Outside, on land, there's debates raging about everything. There's a vitriolic presidential election, poverty, divides on all kinds; the country is hurting. But out here, in the presence of these great creatures, none of that matters.
"It makes us all equal, all of us spectators to something very special," Salas adds. "It doesn't matter who you are, or what you believe, when you get out here, we are all just small, tiny beings sharing this planet with some miraculous creatures."
Of course, it's not all great. As our captain let's me take over driving the boat (media perk that was incredible), we talk about the whales.
"How old are they?" I ask as I head in towards the Port of Long Beach.
"We're not really sure," he tells me. "We found a harpoon in one recently, a harpoon from the 1800s in a living whale today, so, that tells you, they live a long, long time," he states, and yes, they biologists caught the whale and removed the harpoon.
"How big do they get?" I ask, again, to a vague answer.
"We know very little about these giants," he states. "But we know they need our help."
And they do. As I navigate around giant tanker ships on their way in to this busy port, I am reminded that the whales face the same problems as you or I crossing a busy street.
"Whales get hit by boats, by the giant ships," Salas tells me. "Once, one came in to port with the whale split in half, still attached to the bow, it was tragic."
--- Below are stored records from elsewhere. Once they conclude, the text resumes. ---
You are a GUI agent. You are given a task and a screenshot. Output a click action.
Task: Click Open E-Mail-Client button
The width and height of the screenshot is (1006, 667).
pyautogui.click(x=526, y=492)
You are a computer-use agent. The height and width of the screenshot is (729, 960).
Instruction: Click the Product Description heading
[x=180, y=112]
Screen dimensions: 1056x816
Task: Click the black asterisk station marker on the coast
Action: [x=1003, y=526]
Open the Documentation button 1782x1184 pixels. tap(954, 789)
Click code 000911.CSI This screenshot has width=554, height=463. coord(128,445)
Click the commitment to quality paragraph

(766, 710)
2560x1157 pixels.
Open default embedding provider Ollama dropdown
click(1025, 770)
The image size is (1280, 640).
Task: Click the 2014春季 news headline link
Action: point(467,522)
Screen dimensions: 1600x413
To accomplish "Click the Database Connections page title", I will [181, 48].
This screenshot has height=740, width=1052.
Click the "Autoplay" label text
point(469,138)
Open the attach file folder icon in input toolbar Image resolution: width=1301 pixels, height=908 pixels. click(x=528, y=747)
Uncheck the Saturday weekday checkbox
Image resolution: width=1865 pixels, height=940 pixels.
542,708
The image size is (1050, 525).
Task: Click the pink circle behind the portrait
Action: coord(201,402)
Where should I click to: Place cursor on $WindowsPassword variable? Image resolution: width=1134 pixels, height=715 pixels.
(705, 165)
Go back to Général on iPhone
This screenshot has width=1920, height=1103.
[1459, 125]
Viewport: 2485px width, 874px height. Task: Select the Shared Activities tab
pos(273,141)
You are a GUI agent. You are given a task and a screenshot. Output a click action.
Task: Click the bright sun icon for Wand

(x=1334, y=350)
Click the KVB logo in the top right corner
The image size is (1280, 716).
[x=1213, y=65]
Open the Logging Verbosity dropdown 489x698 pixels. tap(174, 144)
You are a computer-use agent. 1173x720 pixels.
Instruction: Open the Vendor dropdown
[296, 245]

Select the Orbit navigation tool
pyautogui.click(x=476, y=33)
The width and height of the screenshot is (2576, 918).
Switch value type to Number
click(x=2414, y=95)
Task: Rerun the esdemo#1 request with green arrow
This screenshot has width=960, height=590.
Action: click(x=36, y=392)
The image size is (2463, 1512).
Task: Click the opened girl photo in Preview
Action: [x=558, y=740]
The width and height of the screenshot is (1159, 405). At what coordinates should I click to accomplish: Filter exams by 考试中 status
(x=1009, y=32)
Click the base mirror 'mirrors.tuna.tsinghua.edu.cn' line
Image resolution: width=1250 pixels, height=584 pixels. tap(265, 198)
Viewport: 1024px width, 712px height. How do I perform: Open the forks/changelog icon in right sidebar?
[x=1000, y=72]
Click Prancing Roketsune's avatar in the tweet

But tragedy is not what the day-watching these wonders is about. Cruise members from eight to 80, literally, watched for over an hour in silence, in amazement, in wonder as we watch these animals feed. They could care less about us. They're often curious about the boat, yes, rolling on their sides and looking with their giant eyes at the boat as they go under or around. It's a connection that is real, that is palpable and humbling -- a great equalizer. We were humans at this point, not Americans, not democrats, republicans, men, women, kids. We were humans realizing we truly do share the planet with incredible beasts.
The cruises run year round, and the blues are here through late September or beyond. No matter where you are in the country, get to an ocean, get on a boat, and go out and take a look what is living right off the coast. While you may not have Blues, there's lots of other things in the sea that can bring about awe.